PPP juga mengalami perpecahan sampai melahirkan PBR. Sedangkan PKB melahirkan PKNU. Sementara PAN melahirkan PMB. "Sempalan hilang semua," ujar Dradjad.
Namun, hal itu tidak terjadi dengan partai pecahan Golkar. Tercatat, Gerindra, Hanura dan NasDem lolos ke parlemen.
Dradjad pun menjelaskan alasannya. Dimana partai lain mengandalkan satu figur sedangkan di Golkar memiliki banyak tokoh dengan kekuatan merata.
"Bila suara Golkar, Gerindra, NasDem dan Hanura digabung besar sekali. Pimpinan parpol lalu menghitung, bila dipaksakan voting apakah tidak terbelah? Itu yang membuat partai mengarah kepada aklamasi," ujarnya.

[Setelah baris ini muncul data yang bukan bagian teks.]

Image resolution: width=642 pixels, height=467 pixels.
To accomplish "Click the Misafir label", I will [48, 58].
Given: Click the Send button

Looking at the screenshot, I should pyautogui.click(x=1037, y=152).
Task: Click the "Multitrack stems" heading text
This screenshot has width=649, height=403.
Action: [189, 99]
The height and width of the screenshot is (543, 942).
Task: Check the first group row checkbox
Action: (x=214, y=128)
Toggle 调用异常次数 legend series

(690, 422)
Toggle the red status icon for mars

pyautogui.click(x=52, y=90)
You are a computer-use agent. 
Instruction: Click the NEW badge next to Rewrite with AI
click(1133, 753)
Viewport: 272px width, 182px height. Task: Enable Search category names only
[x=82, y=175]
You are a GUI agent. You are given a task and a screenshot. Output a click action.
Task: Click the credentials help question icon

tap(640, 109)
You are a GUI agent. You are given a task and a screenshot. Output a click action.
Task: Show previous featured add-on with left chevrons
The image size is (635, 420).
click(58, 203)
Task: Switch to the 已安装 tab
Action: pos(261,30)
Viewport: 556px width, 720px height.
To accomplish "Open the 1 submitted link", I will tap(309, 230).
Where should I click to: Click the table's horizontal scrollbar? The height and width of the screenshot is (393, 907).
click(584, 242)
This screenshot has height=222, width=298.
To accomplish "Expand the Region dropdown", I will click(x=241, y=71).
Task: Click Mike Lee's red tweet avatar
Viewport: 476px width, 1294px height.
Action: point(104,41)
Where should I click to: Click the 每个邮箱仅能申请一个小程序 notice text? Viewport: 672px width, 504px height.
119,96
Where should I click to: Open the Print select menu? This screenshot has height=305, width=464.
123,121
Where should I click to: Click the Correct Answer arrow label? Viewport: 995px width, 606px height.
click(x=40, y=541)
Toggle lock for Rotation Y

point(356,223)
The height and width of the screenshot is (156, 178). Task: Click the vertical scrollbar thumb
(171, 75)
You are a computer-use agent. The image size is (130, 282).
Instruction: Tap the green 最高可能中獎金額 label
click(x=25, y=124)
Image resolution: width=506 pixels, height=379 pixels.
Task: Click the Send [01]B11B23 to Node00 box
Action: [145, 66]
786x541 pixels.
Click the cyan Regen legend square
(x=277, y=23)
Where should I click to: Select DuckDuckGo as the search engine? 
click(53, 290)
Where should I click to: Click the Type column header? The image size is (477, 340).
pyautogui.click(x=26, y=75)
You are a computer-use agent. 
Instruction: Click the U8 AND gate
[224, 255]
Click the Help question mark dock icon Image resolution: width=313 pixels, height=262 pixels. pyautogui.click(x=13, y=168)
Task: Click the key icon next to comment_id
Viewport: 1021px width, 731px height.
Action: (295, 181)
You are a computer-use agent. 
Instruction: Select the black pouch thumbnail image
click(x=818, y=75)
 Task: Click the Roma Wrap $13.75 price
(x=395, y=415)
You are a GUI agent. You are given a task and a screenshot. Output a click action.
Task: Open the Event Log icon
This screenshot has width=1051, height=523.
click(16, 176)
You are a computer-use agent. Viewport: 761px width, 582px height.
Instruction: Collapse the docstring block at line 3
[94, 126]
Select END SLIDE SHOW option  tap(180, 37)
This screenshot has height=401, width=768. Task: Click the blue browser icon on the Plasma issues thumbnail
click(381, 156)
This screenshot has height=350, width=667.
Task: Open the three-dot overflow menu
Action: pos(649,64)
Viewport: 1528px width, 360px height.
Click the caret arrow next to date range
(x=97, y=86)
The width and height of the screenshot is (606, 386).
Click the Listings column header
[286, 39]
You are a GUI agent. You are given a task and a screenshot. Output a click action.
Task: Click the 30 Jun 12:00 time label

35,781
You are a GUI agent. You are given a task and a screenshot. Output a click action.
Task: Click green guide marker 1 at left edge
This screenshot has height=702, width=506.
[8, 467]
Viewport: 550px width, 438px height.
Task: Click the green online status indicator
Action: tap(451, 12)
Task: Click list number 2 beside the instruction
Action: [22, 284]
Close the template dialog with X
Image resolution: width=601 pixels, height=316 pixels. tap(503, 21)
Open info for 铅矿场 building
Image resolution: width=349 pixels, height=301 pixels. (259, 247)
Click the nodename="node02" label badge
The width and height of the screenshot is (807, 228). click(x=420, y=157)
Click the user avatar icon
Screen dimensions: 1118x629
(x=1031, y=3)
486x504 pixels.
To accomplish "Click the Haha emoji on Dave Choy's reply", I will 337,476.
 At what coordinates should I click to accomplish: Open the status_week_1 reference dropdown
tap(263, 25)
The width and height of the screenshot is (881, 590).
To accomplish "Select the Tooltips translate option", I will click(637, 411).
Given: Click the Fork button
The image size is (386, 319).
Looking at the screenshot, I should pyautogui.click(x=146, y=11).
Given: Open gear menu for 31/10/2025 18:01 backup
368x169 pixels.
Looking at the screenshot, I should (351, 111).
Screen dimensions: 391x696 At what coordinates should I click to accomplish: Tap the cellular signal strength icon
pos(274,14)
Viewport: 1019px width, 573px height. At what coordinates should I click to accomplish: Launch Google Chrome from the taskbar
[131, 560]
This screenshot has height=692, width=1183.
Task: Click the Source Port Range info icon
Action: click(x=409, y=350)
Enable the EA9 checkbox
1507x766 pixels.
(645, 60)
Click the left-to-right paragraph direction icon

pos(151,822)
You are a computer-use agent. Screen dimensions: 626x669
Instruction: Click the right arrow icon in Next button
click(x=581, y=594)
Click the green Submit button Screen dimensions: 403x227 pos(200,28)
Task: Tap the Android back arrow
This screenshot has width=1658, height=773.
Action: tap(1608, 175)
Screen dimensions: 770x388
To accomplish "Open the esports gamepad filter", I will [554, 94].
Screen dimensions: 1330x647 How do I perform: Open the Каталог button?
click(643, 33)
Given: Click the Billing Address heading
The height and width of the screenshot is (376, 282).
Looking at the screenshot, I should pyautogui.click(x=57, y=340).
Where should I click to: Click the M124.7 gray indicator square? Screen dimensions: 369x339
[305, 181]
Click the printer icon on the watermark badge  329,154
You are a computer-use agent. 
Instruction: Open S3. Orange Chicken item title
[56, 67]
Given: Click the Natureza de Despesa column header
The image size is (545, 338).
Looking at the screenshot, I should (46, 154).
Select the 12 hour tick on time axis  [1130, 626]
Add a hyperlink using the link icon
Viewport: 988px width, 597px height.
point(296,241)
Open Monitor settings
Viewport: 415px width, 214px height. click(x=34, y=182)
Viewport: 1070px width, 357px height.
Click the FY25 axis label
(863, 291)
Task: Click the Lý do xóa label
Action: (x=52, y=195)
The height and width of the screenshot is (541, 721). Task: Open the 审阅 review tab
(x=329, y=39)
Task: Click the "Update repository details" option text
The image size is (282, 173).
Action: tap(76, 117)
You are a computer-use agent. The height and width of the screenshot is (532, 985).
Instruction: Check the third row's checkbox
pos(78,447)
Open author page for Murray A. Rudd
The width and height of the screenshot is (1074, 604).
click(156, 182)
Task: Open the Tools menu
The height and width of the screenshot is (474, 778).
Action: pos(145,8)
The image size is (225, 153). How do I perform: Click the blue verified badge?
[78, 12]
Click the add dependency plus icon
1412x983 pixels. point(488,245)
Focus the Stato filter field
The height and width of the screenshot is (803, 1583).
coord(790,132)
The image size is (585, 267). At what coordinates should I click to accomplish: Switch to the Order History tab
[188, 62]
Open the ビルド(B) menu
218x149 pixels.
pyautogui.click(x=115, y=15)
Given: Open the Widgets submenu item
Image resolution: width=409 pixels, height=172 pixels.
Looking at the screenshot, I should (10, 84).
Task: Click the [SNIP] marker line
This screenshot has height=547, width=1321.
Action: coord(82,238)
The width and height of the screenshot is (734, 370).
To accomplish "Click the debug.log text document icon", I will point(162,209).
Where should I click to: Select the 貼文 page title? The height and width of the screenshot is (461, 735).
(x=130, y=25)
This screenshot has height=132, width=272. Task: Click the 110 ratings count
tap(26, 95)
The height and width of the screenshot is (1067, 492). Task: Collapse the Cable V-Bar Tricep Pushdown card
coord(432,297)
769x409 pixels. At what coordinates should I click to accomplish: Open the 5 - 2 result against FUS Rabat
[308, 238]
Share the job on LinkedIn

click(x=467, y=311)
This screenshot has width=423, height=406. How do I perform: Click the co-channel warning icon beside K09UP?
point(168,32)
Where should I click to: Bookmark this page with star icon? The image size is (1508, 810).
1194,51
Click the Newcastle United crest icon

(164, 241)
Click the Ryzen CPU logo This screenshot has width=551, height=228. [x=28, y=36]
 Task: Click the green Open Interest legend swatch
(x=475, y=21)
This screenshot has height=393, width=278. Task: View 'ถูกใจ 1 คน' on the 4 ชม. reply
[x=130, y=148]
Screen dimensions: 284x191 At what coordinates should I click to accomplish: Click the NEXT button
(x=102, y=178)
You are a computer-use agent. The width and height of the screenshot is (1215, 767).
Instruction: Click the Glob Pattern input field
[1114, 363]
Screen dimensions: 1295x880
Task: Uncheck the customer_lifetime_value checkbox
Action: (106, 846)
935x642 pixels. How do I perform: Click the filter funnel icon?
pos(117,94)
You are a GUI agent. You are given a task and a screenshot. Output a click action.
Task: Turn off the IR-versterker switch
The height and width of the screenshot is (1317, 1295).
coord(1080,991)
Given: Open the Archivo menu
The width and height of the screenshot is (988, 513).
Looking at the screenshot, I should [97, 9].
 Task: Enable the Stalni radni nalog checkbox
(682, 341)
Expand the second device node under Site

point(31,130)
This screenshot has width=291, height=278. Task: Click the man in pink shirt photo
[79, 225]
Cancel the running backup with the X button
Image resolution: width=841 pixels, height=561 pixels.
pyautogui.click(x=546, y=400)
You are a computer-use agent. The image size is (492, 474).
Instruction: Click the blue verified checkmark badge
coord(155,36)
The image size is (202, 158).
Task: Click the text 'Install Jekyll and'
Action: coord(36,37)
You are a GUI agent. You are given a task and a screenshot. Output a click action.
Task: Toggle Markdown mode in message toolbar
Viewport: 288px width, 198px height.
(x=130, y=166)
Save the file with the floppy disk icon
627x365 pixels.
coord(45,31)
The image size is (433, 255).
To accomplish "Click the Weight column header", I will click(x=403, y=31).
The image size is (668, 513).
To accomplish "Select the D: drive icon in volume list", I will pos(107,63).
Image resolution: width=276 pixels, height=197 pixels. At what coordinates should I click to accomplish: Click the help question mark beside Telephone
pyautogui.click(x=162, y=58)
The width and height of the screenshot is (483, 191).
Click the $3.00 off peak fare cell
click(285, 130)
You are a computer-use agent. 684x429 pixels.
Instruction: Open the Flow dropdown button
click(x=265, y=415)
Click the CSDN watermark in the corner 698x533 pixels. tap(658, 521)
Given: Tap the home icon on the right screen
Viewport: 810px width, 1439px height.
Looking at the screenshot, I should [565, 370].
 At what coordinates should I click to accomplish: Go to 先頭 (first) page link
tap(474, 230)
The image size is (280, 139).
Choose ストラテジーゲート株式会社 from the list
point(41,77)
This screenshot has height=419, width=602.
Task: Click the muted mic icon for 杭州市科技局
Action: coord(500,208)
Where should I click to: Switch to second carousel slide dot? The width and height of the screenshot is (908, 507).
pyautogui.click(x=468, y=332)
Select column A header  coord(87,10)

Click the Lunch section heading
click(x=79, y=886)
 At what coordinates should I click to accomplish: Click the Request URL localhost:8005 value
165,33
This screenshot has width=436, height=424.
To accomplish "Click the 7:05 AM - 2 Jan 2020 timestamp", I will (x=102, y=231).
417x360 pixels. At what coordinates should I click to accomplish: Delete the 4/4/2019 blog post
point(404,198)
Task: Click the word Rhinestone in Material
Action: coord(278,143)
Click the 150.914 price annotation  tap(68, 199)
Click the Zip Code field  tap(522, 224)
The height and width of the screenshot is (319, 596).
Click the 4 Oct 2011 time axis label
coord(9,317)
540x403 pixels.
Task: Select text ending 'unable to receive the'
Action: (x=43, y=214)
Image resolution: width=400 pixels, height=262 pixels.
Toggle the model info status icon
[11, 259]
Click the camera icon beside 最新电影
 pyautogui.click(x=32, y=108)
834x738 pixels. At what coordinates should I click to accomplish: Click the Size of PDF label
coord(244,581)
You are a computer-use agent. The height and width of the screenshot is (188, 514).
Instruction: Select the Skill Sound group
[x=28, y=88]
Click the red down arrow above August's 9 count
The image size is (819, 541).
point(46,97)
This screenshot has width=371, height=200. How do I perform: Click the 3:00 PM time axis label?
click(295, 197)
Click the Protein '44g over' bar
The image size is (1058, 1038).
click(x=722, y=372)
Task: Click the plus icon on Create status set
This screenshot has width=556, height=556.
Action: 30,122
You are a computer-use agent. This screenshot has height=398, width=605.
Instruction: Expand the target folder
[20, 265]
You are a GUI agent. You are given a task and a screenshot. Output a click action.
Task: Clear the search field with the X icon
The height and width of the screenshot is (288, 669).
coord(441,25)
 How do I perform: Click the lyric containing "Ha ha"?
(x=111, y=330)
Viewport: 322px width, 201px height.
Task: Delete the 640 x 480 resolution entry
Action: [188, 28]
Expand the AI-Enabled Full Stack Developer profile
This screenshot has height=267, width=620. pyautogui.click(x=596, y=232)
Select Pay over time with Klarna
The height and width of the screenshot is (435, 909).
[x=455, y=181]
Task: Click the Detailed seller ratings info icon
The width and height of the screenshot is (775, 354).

Akhirnya Golkar pun mengarah kepada aklamasi. Begitu pula dengan PDIP dan PKB. Hanura, NasDem dan Gerindra juga melakukan aklamasi. PPP yang mencoba voting malah mengalami perpecahan.
"Partai yang aklamasi selamat dari perpecahan. Demokrat tidak aklamasi di Bandung. Akhirnya pecah dan terjun bebas. PKB sempat pecah akhirnya turun drastis karena perpecahan Cak Imin dan Gus Dur. Hampir separuh suaranya hilang," tuturnya.
Hasil dramatis, kata Dradjad, terjadi pada Kongres Demokrat di Bandung tahun 2010. Saat itu Anas Urbaningrum terpilih sebagai Ketua Umum Demokrat.
"Bagaimana seorang bukan pendiri partai, orang baru mengalahkan tokoh sentral partai. Dari demokratis bagus tapi perpecahan berlarut-larut dan muncul luka. Dngan pengalaman itu, akhirnya kita harus ngitung, apakah memang harus voting atau diusahakan persatuan atau aklamasi, " katanya.